Untuk meniadakan beban yang
tidak perlu itu, pemerintah perlu segera mengurangi subsidi atas energi
secara bertahap dan menetapkan jadwal waktu untuk sama sekali
meniadakannya. Di negara berkembang seperti Indonesia, subsidi harga
energi yang dinikmati oleh konsumen terjadi karena harga jualnya lebih
rendah daripada ongkos produksi ataupun biaya perolehannya. Dalam istilah
ekonomi, subsidi kepada konsumen seperti itu disebut pre-tax subsidies.
Negara maju memberikan subsidi
pajak (tax subsidies) kepada
konsumen karena pajak belum mencakup dampak eksternalitas konsumsi
energi, seperti dampak negatif emisi gas CO2 dan SO2 pada lingkungan
hidup yang mengganggu kesehatan. Penjumlahan dari kedua jenis subsidi
yang diberikan kepada konsumen itu disebut sebagai post-tax subsidies. Di lain pihak, produsen juga mendapatkan
subsidi yang disebut sebagai producer
subsidies untuk menutup kerugian keuangannya akibat dari
inefisiensinya sendiri.
Dampak Ekonomi Subsidi Energi
Beban APBN yang berat atas
subsidi energi tecermin dari besarnya pengeluaran subsidi BBM dan listrik
yang dewasa ini sudah mencapai sekitar 20 persen dari seluruh pengeluaran
negara dan lebih dari 26 persen dari pengeluaran pemerintah pusat pada
tahun anggaran 2013. Tidak ada informasi tentang subsidi pada penggunaan
batubara dan gas bumi. Mata anggaran subsidi atas BBM dan listrik
tersebut merupakan jenis pengeluaran terbesar dalam APBN dan mencapai 126
persen dari belanja pegawai, hampir dua kali lipat dari belanja barang,
lebih dari 160 persen dari belanja modal, dan 535 persen dari pembayaran
bunga utang. Menurut perhitungan Dana Moneter Internasional (IMF), diukur
sebagai persentase terhadap produk domestik bruto, pada 2011 Indonesia
memberikan post-tax subsidies 3,87 persen pada BBM, 0,72 persen pada
listrik, 0,30 persen pada gas alam, dan 0,47 persen pada batubara.

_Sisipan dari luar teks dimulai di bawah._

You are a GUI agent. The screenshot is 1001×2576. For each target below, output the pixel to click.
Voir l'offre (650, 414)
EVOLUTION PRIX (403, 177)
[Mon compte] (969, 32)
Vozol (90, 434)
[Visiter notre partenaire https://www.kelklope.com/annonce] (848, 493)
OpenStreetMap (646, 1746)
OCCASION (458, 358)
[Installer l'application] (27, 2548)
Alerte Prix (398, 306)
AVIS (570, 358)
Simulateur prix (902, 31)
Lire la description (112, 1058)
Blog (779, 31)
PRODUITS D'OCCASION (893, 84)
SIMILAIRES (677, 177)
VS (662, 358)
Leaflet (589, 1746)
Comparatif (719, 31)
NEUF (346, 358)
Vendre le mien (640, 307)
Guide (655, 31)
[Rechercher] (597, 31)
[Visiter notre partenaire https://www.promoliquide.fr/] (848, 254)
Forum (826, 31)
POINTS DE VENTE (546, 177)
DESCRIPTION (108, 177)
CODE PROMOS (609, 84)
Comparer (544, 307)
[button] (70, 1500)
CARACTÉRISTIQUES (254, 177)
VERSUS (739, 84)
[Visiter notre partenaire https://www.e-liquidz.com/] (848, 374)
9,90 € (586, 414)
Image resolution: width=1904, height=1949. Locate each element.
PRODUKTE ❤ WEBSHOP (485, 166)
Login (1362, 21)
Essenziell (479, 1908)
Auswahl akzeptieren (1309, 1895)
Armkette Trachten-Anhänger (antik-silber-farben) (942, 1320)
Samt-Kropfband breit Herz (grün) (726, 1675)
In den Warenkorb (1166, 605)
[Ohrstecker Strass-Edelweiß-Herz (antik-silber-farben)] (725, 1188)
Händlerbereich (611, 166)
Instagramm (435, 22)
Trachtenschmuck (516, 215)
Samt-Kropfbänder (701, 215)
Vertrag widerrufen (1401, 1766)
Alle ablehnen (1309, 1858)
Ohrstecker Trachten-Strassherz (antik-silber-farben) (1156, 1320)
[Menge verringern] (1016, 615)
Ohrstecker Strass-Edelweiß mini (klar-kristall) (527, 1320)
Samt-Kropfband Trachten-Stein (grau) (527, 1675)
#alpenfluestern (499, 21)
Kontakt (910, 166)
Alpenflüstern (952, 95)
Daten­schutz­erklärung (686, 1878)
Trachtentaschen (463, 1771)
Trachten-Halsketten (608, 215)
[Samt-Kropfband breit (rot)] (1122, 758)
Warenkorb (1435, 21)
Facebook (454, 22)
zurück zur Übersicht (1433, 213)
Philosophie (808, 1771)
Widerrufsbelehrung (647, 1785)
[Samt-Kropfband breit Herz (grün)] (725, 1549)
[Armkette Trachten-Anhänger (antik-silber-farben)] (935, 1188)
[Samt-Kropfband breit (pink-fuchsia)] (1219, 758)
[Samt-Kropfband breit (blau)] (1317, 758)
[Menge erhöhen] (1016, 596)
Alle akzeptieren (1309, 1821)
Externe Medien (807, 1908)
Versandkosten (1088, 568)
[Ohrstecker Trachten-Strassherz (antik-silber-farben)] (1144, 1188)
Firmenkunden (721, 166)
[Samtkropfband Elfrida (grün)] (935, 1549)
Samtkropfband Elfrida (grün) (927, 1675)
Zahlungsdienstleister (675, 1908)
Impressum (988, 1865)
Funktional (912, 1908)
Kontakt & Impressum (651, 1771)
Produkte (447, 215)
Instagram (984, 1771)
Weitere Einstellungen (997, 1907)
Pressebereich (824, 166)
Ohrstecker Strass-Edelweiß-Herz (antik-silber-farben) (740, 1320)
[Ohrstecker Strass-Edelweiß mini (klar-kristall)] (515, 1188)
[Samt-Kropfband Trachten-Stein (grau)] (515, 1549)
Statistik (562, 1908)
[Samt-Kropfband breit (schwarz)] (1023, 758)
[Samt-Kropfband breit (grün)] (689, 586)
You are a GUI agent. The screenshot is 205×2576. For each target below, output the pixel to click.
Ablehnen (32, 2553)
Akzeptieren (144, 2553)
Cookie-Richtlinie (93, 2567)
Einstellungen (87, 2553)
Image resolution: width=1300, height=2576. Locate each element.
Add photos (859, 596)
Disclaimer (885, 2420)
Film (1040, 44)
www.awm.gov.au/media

Dengan semakin besarnya porsi
APBN untuk keperluan subsidi energi, semakin berkurang dana yang tersedia
bagi pendidikan dan kesehatan masyarakat. Padahal, kedua jenis
pengeluaran ini sangat penting untuk meningkatkan kualitas SDM yang
diperlukan bagi pembangunan nasional guna meningkatkan produktivitas
dalam menghadapi persaingan regional dan global. Subsidi energi yang
terlalu besar menyerap porsi APBN sekaligus mengganggu tersedianya dana
sosial yang diperlukan untuk membantu golongan masyarakat miskin maupun
dana guna membangun infrastruktur yang sangat langka dewasa ini. Tanpa
SDM bermutu dan infrastruktur memadai, kita akan tetap jadi pemasok bahan
mentah dan tenaga kerja kasar dengan pendidikan serta keahlian rendah ke
mancanegara.
Peningkatan harga energi (minyak
dan gas bumi serta batubara) di pasar dunia semakin memberatkan beban
neraca pembayaran luar negeri. Nilai impor migas pada tahun 2012 sudah
lebih tinggi daripada nilai ekspornya yang menggambarkan bahwa Indonesia
bukan lagi merupakan eksportir neto. Sebagian dari produksi migas dan
batubara dalam negeri diwajibkan oleh pemerintah untuk dijual di pasar
lokal dengan harga yang lebih murah daripada di pasar dunia.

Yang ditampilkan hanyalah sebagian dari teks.